- [Задание]:
Перепишите все строки данных точно так, как они даны, но изображения в ответ не включайте.

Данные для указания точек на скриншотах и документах
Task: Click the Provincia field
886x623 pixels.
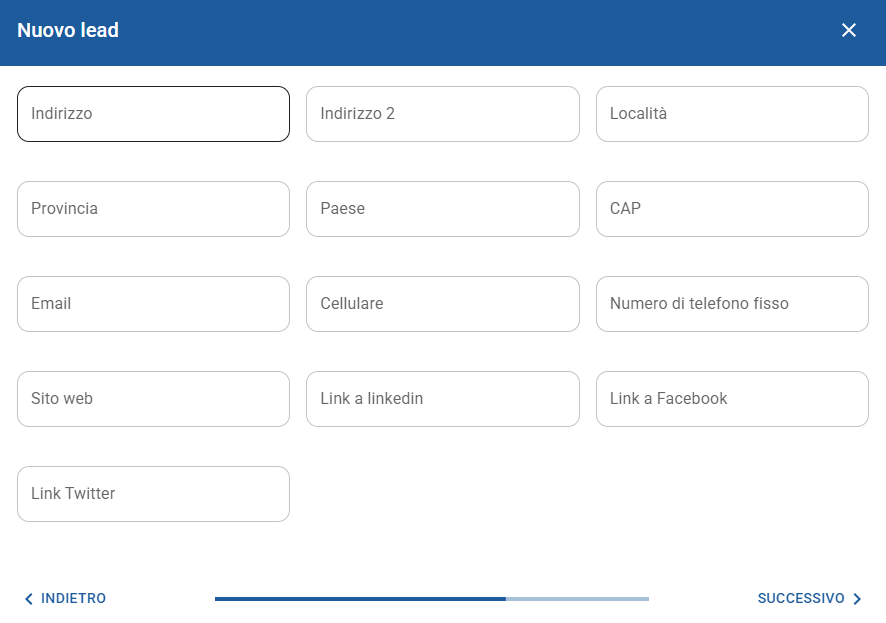Action: (x=153, y=209)
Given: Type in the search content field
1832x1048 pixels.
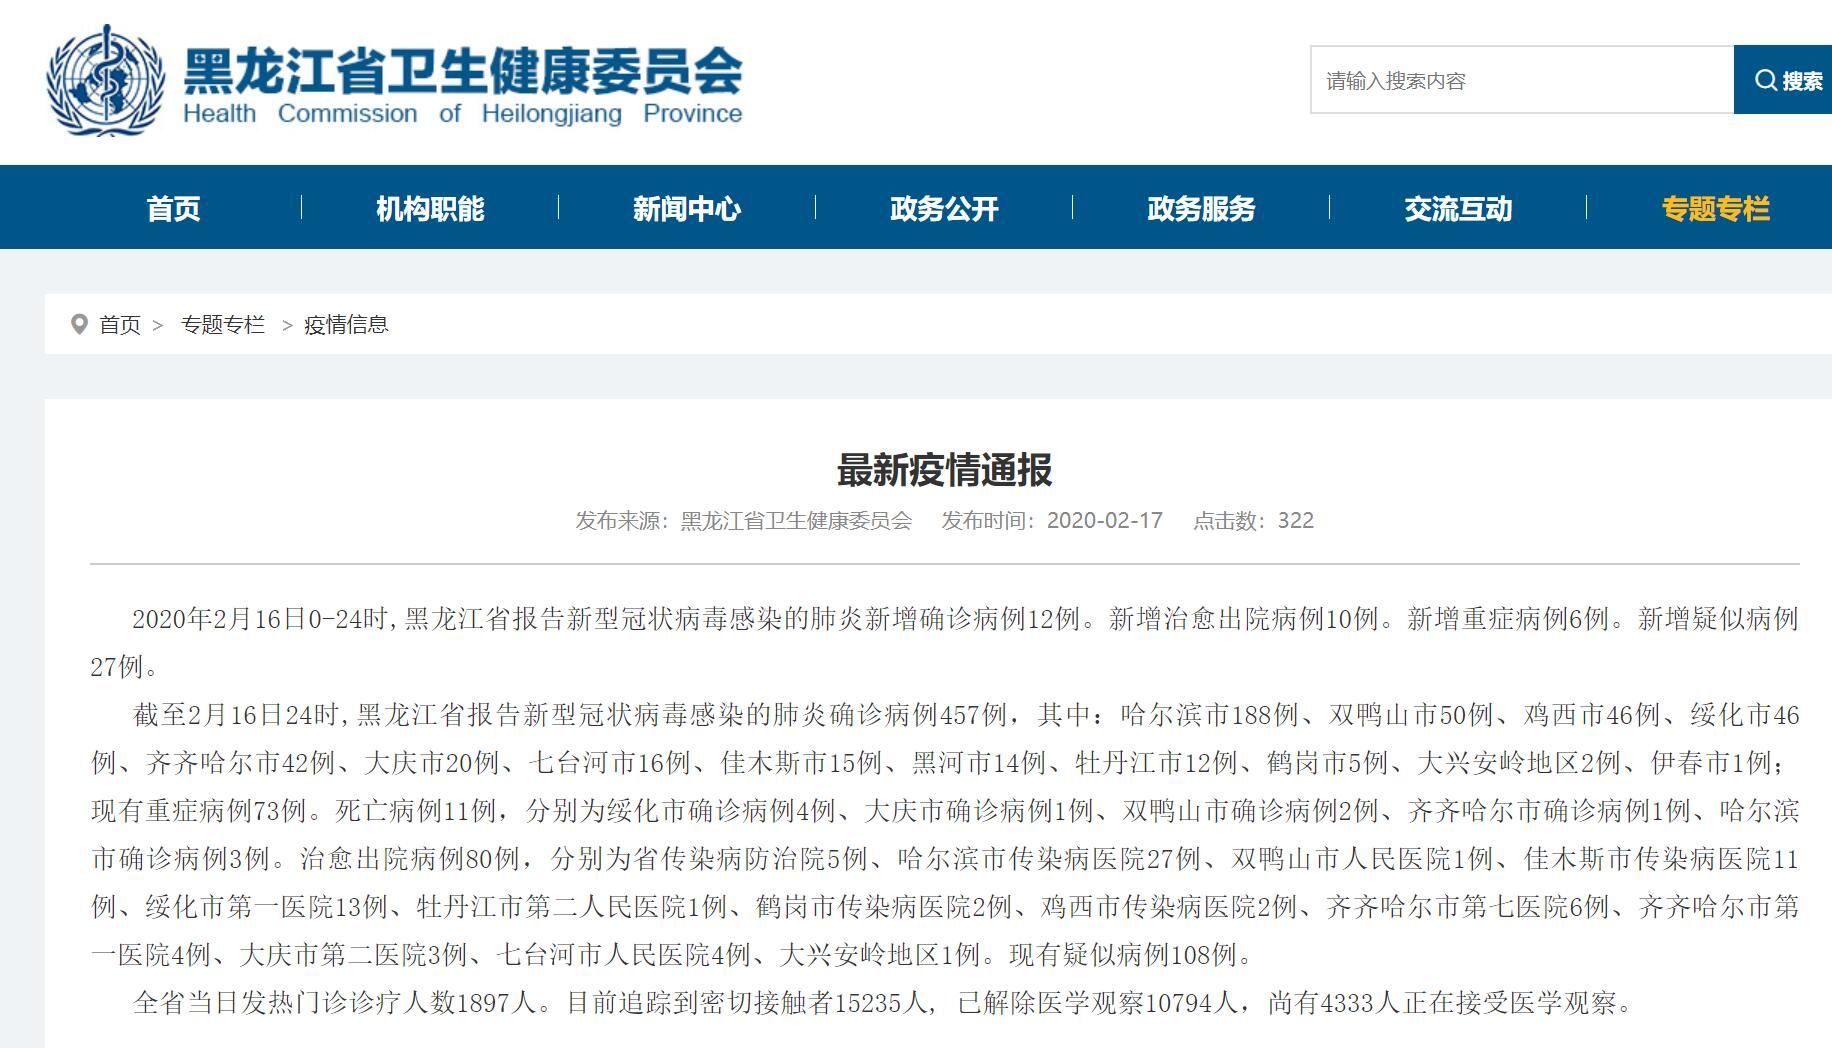Looking at the screenshot, I should (1520, 80).
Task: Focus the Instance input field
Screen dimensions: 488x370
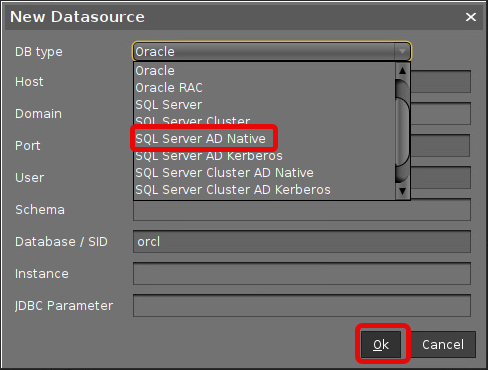Action: pos(302,273)
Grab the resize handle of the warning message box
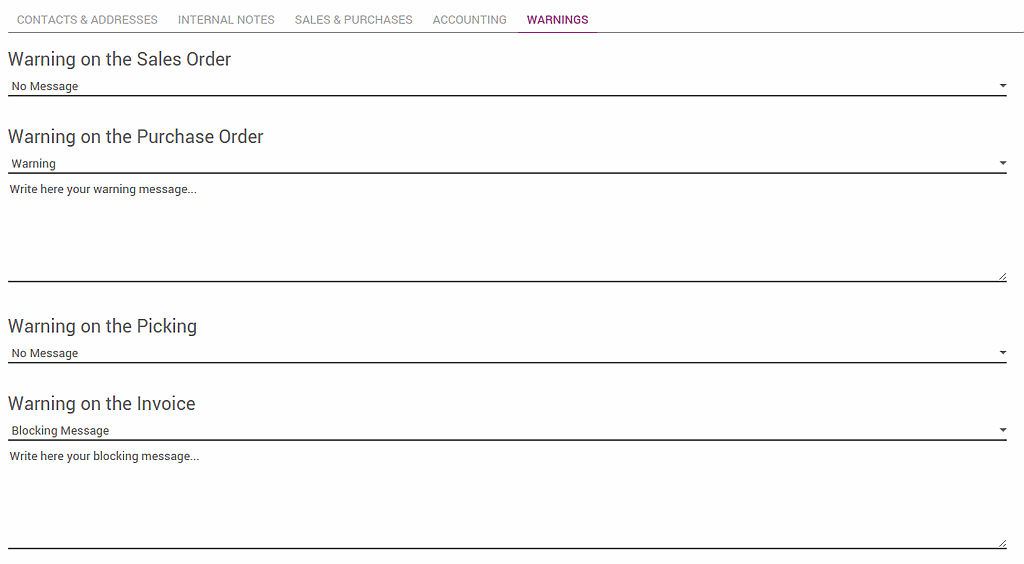Viewport: 1024px width, 564px height. coord(1002,276)
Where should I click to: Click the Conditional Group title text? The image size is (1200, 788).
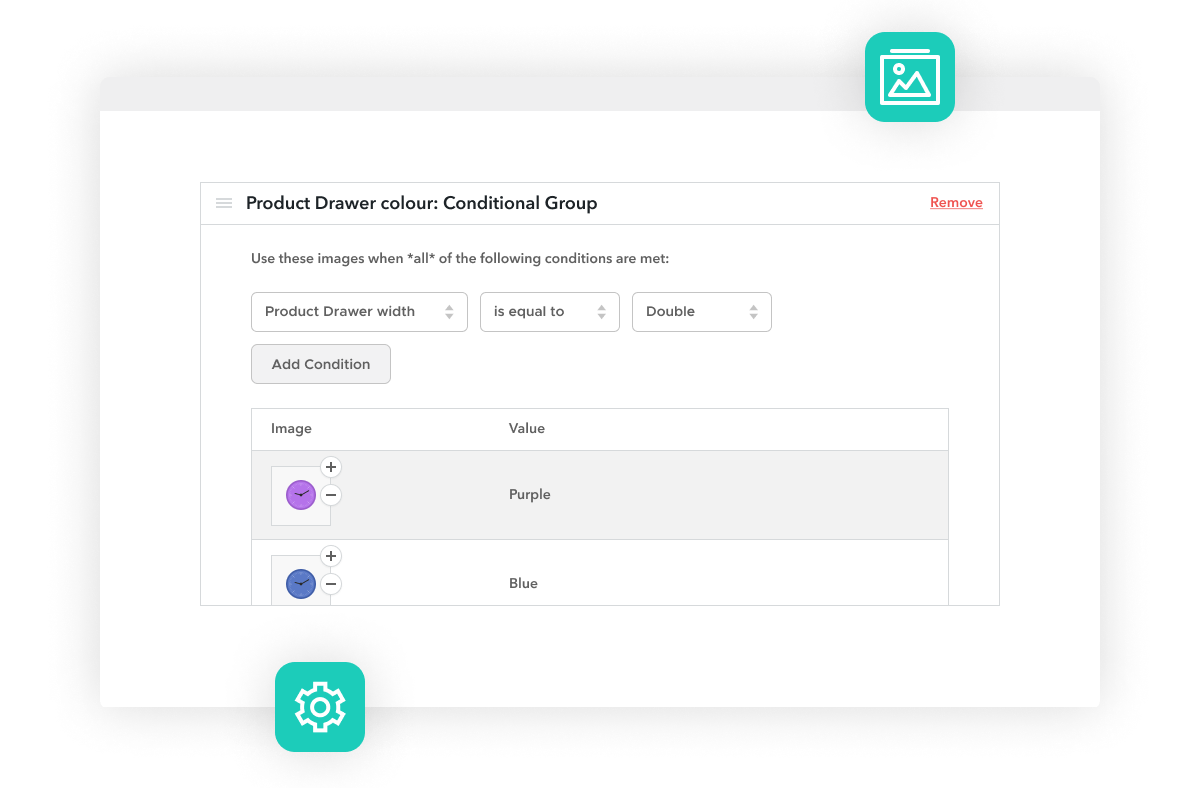pos(422,203)

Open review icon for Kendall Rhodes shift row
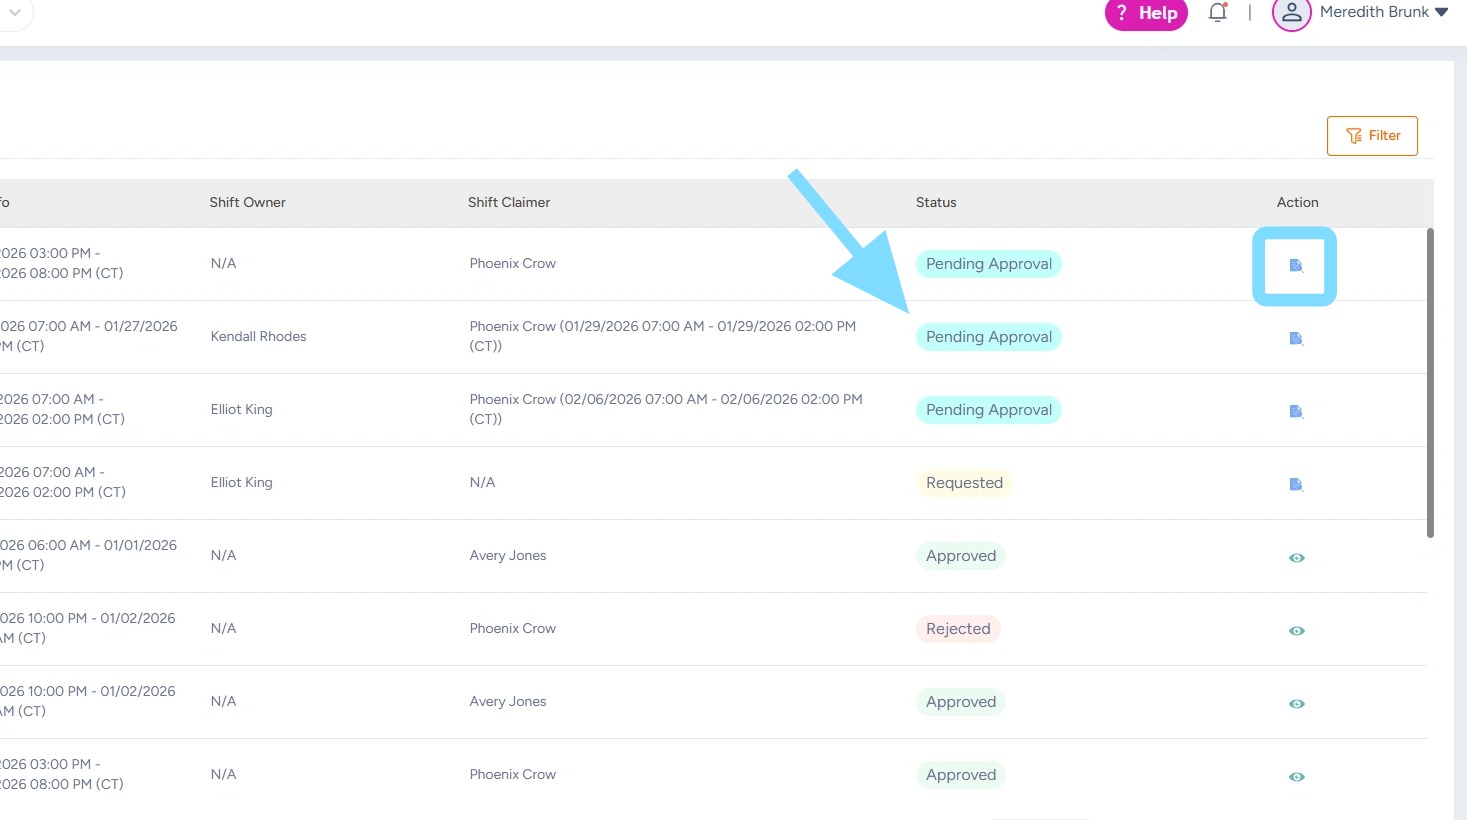(1296, 338)
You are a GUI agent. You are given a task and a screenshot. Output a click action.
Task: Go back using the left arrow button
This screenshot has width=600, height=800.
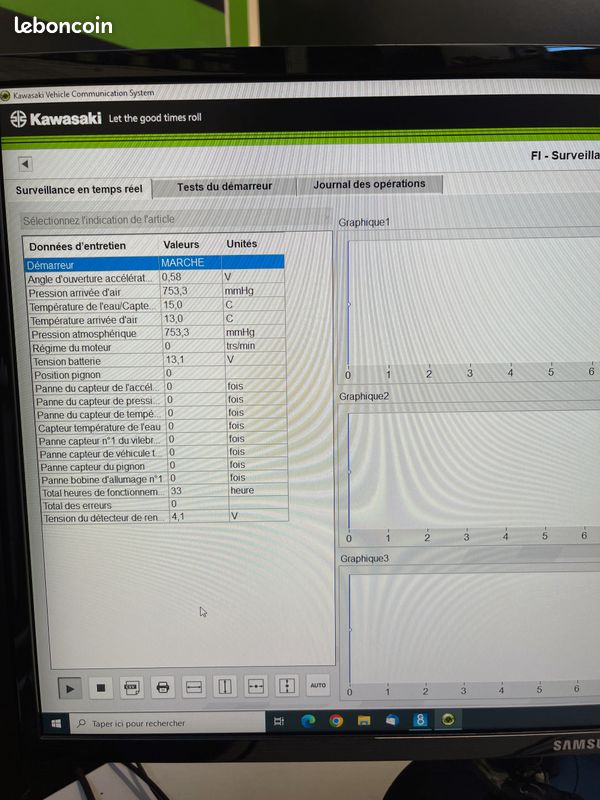[x=25, y=164]
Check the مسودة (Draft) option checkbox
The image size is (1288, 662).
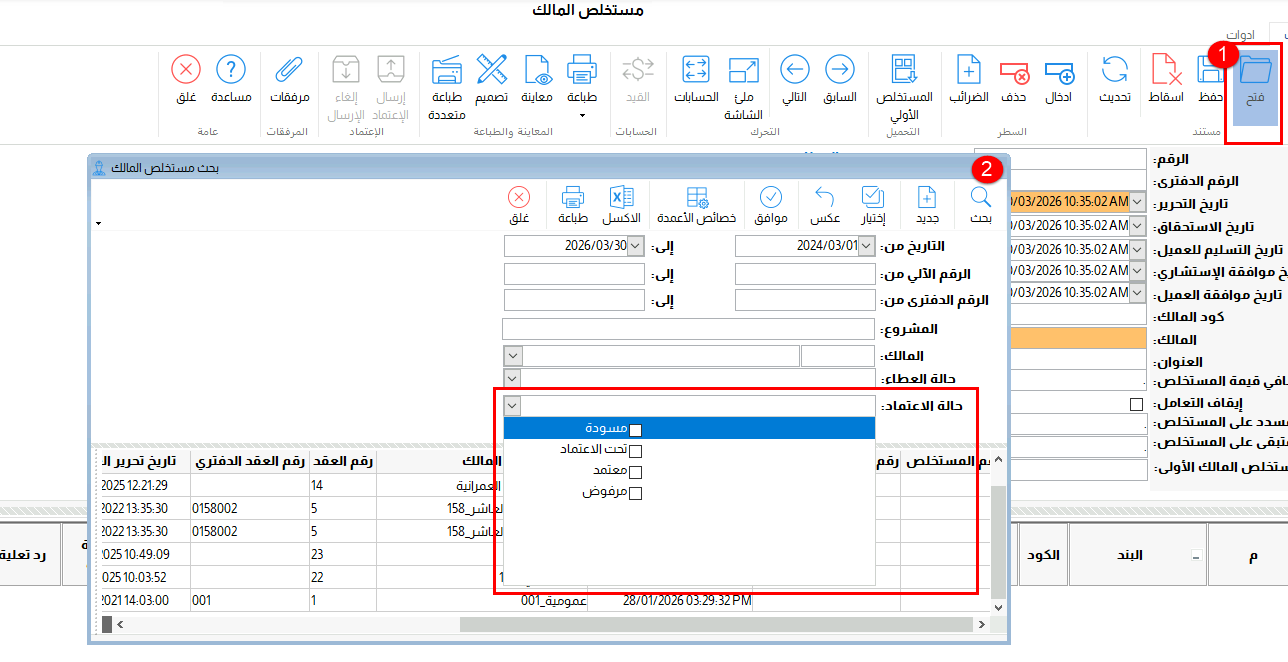(635, 430)
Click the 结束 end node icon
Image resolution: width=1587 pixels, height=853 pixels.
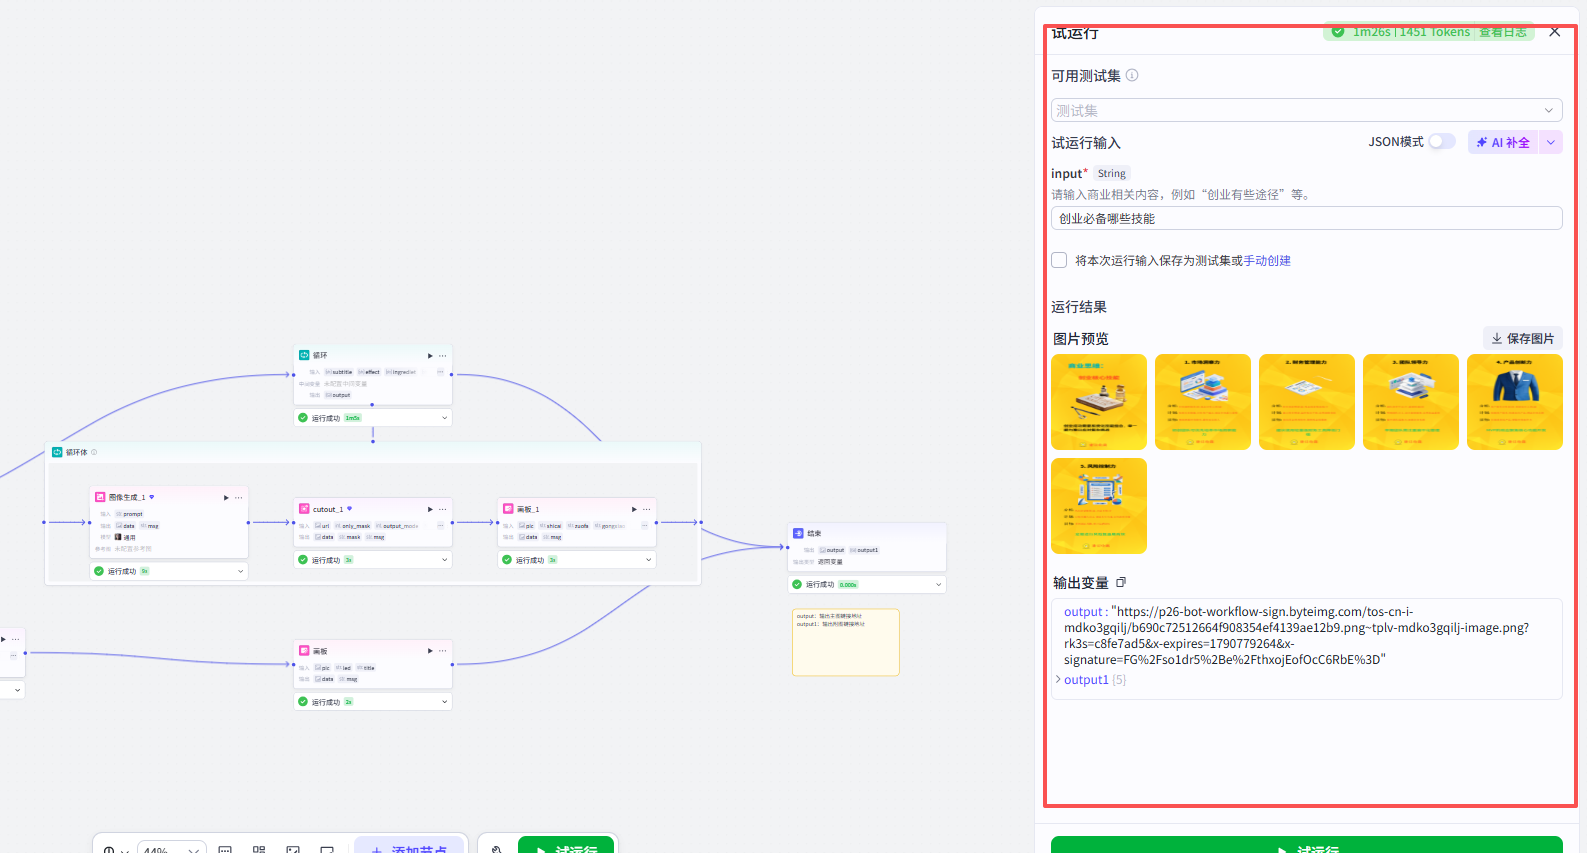pos(798,533)
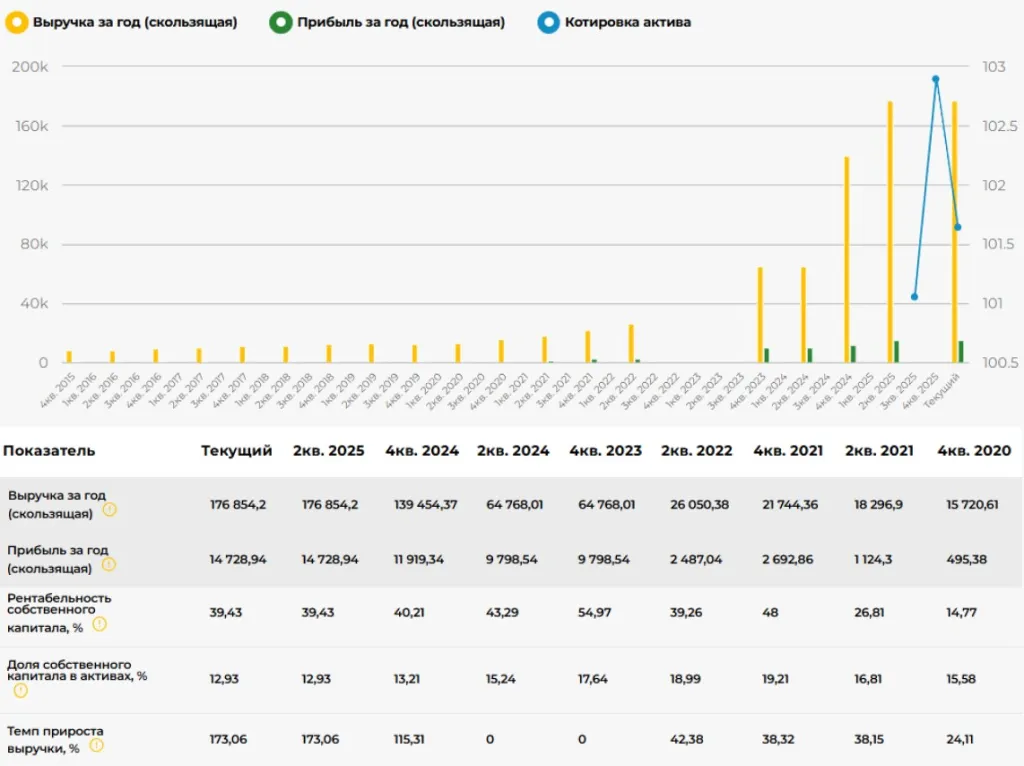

- [Решение задания]:
Task: Click the Provincia field
886x623 pixels.
Action: (x=153, y=209)
Given: Type in the search content field
1832x1048 pixels.
Looking at the screenshot, I should (1520, 80).
Task: Focus the Instance input field
Screen dimensions: 488x370
Action: pos(302,273)
Grab the resize handle of the warning message box
Viewport: 1024px width, 564px height. coord(1002,276)
Where should I click to: Click the Conditional Group title text? The image size is (1200, 788).
pos(422,203)

Open review icon for Kendall Rhodes shift row
(1296, 338)
You are a GUI agent. You are given a task and a screenshot. Output a click action.
Task: Go back using the left arrow button
This screenshot has width=600, height=800.
[x=25, y=164]
Check the مسودة (Draft) option checkbox
The image size is (1288, 662).
(635, 430)
Click the 结束 end node icon
Image resolution: width=1587 pixels, height=853 pixels.
pos(798,533)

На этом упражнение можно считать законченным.